** Opening Dataset content block **

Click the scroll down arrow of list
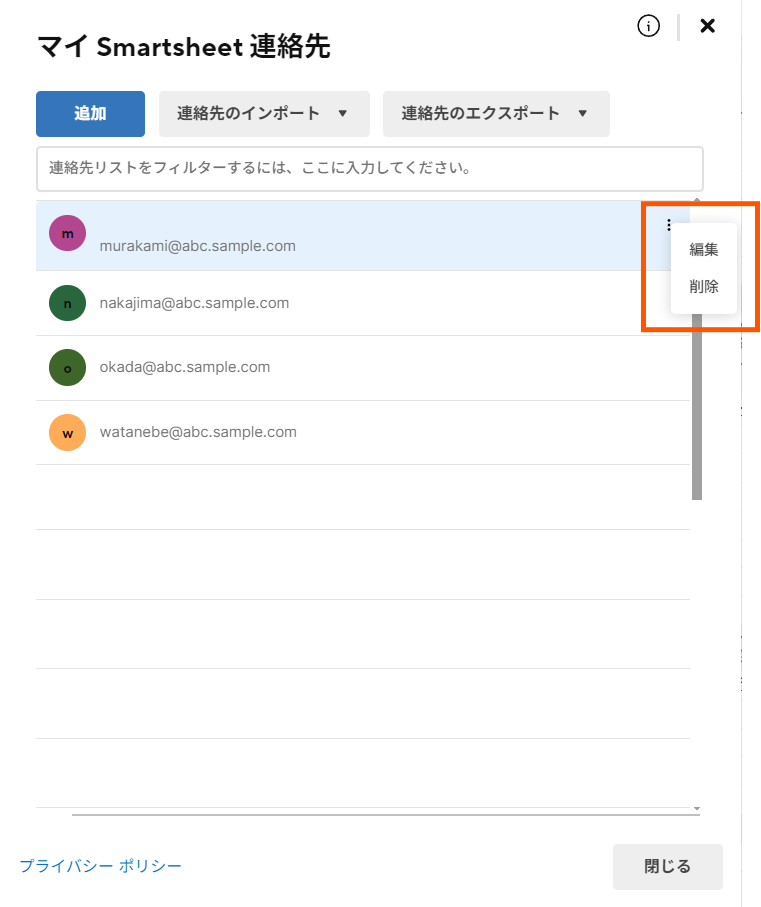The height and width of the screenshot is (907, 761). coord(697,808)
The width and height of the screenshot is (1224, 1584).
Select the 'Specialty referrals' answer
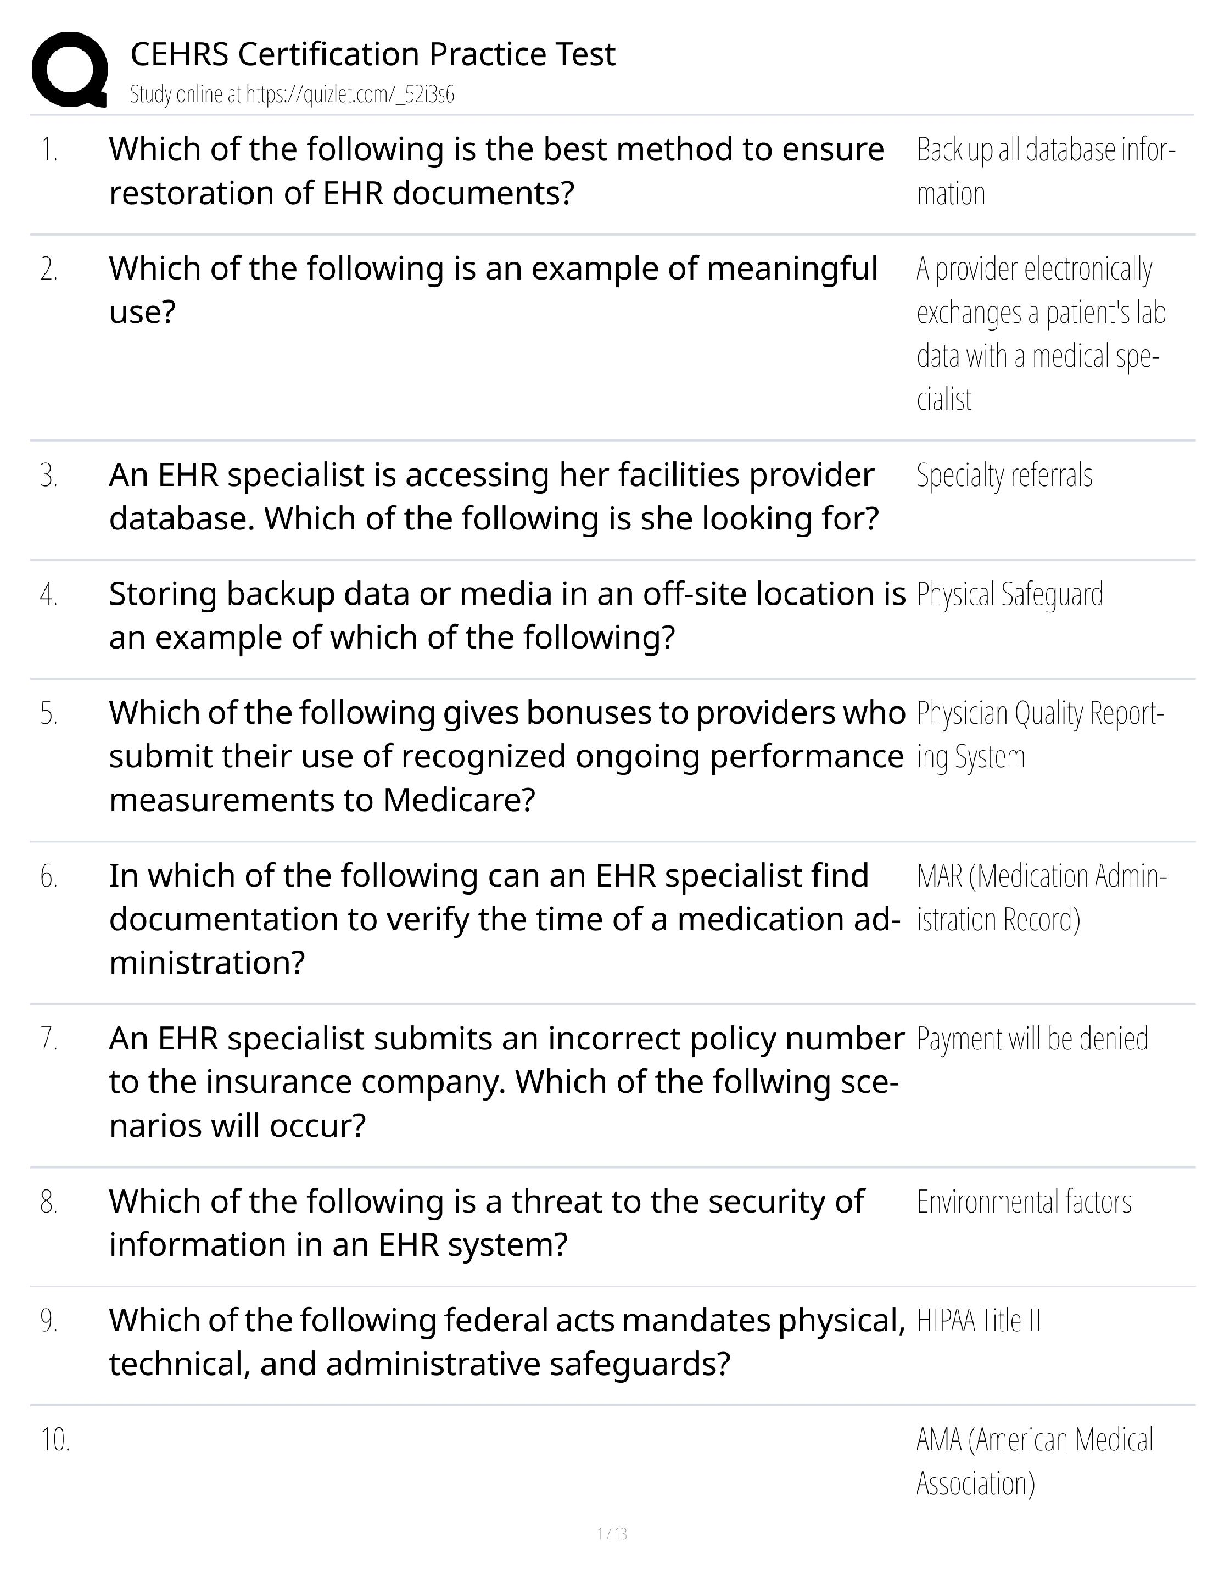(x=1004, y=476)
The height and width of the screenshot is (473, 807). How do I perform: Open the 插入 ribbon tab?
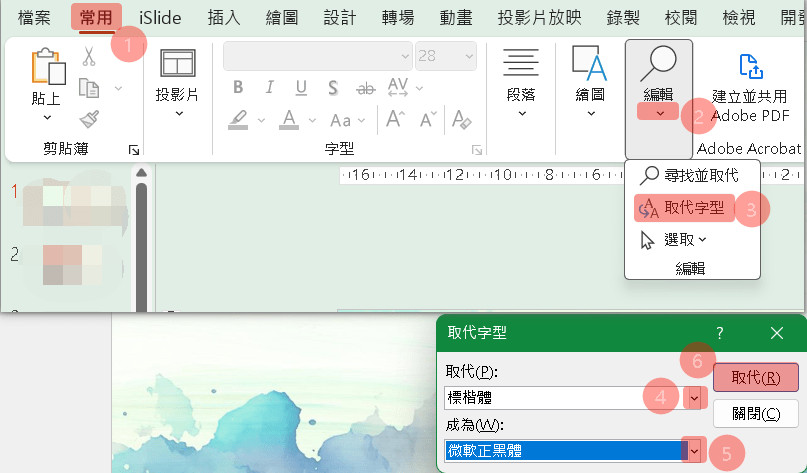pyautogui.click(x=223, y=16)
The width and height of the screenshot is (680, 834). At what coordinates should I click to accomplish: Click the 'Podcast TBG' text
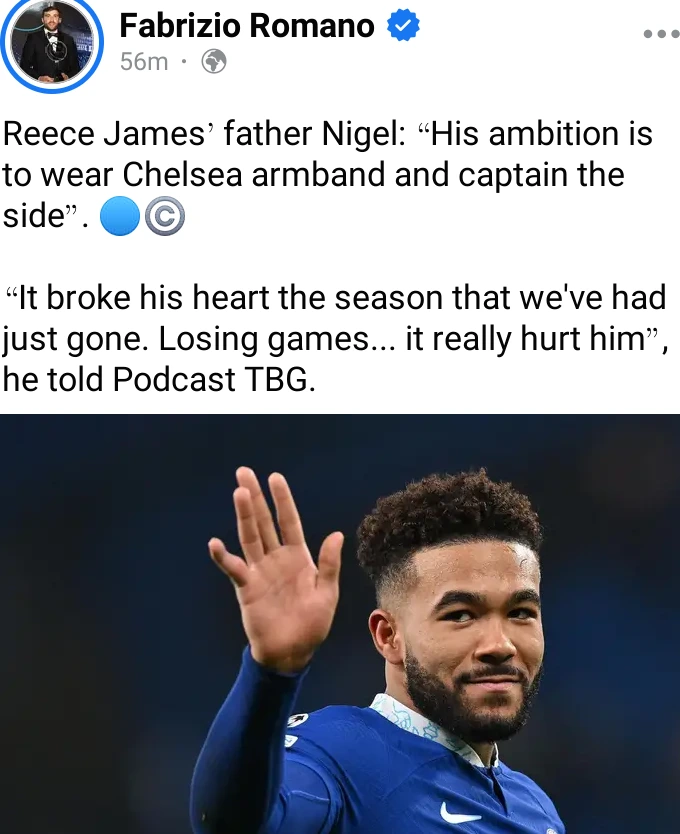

** Closing Dataset content block **

→ Exercise objective
Your answer must be the lines from the one containing "The width and height of the screenshot is (1224, 1584)." through the last line of the records, printed exactly with no pictures; please include both ends.

→ The completed task
The width and height of the screenshot is (1224, 1584).
Select the 'Specialty referrals' answer
(x=1004, y=476)
The height and width of the screenshot is (473, 807). How do I perform: Open the 插入 ribbon tab?
pyautogui.click(x=223, y=16)
The width and height of the screenshot is (680, 834). At what coordinates should I click to accomplish: Click the 'Podcast TBG' text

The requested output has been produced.